Exercise task:
Find each line in the entries below that contains the word "dimensions", and copy those lines.

•••

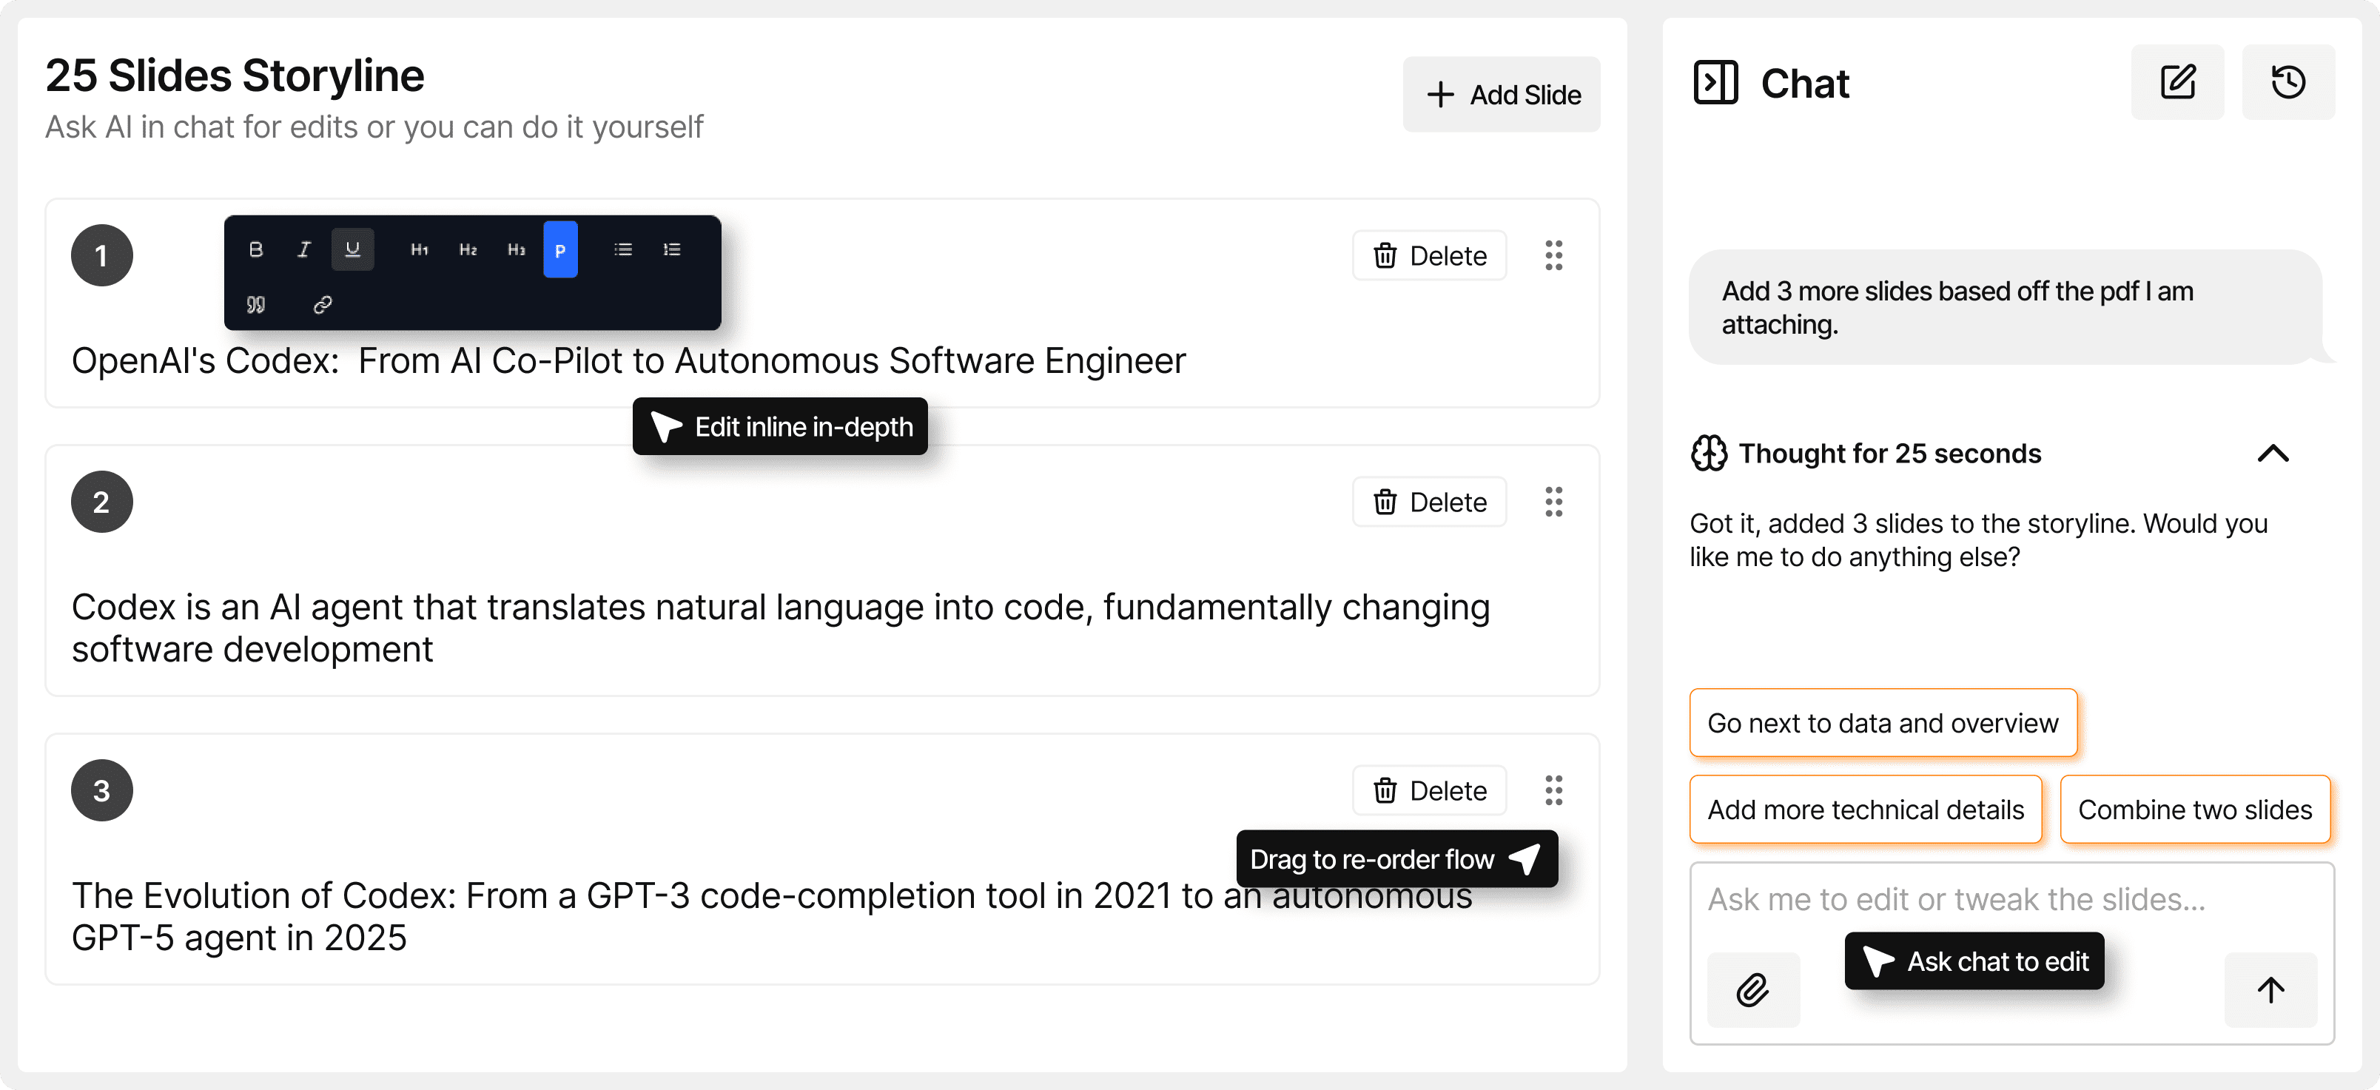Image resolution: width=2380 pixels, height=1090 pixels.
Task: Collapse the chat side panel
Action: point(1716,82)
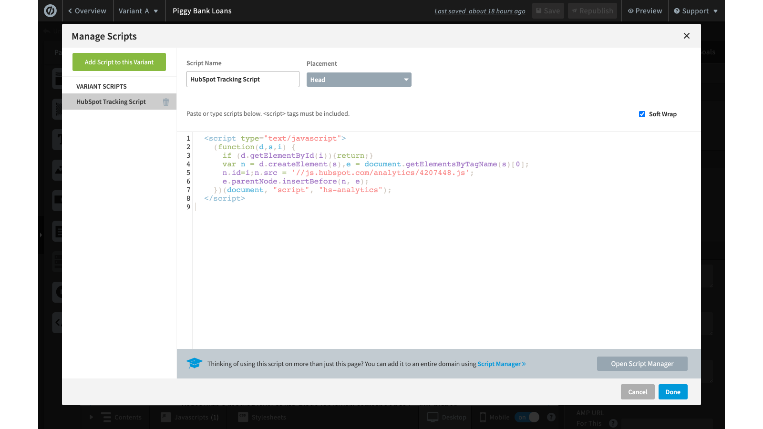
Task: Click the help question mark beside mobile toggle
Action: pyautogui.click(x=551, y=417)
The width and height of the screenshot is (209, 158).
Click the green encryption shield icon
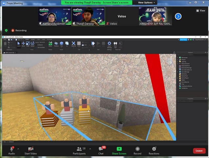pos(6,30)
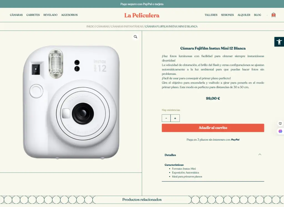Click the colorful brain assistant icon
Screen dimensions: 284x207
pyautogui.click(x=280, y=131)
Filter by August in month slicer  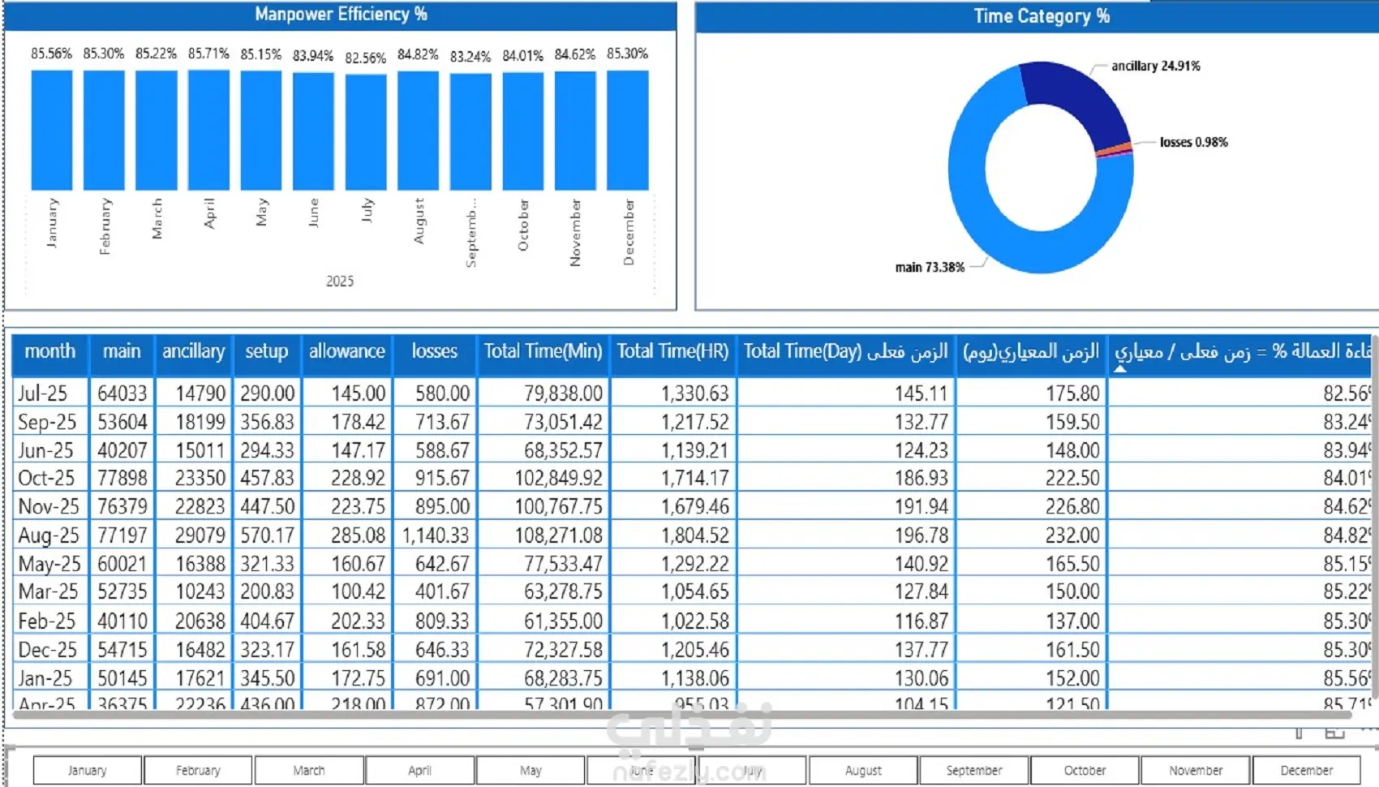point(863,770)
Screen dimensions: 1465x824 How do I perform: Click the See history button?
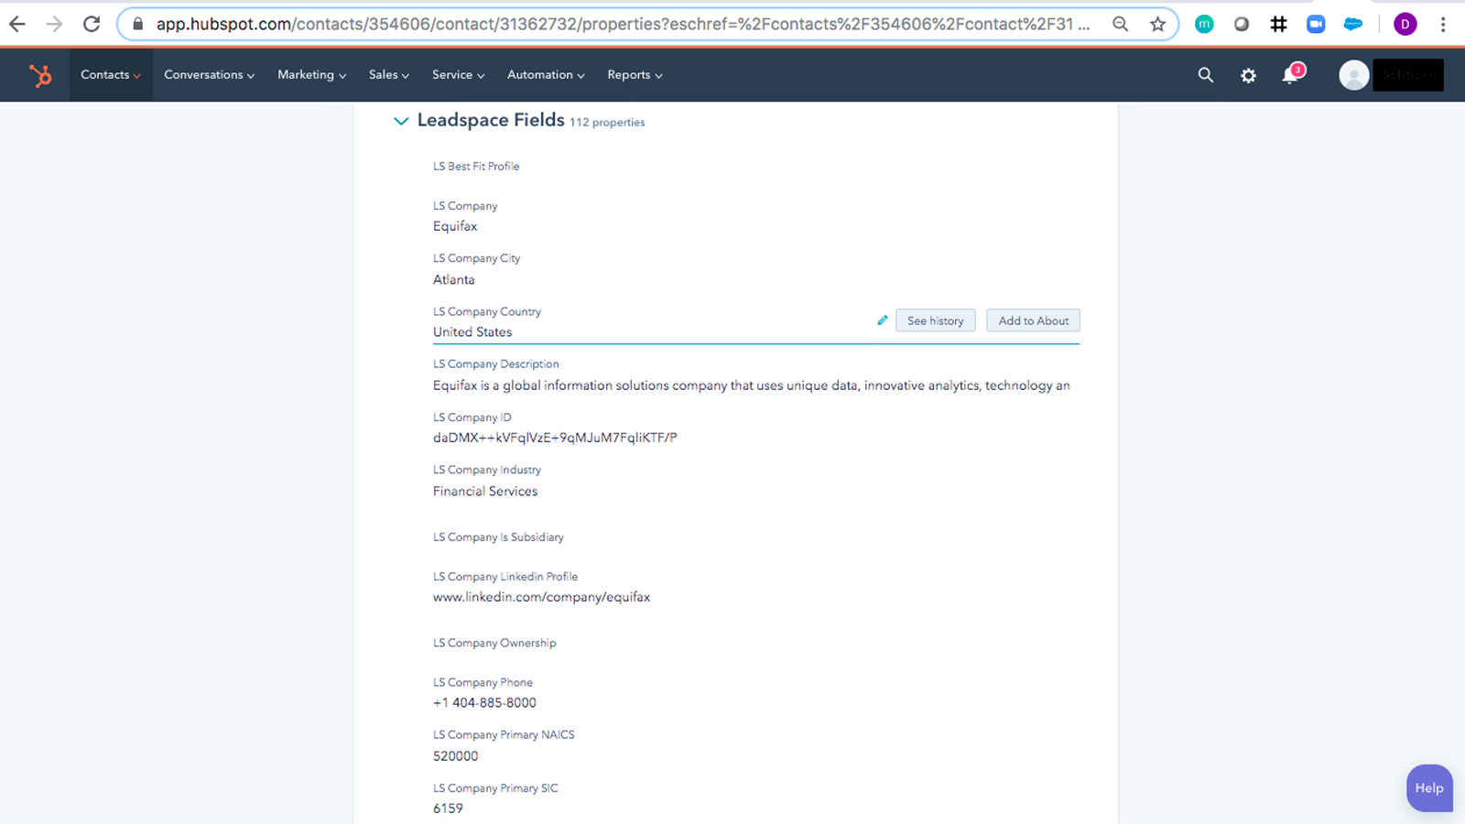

•••

Problem solution:
Screen dimensions: 284x207
Screen dimensions: 1465x824 How do I perform: Click the See history button?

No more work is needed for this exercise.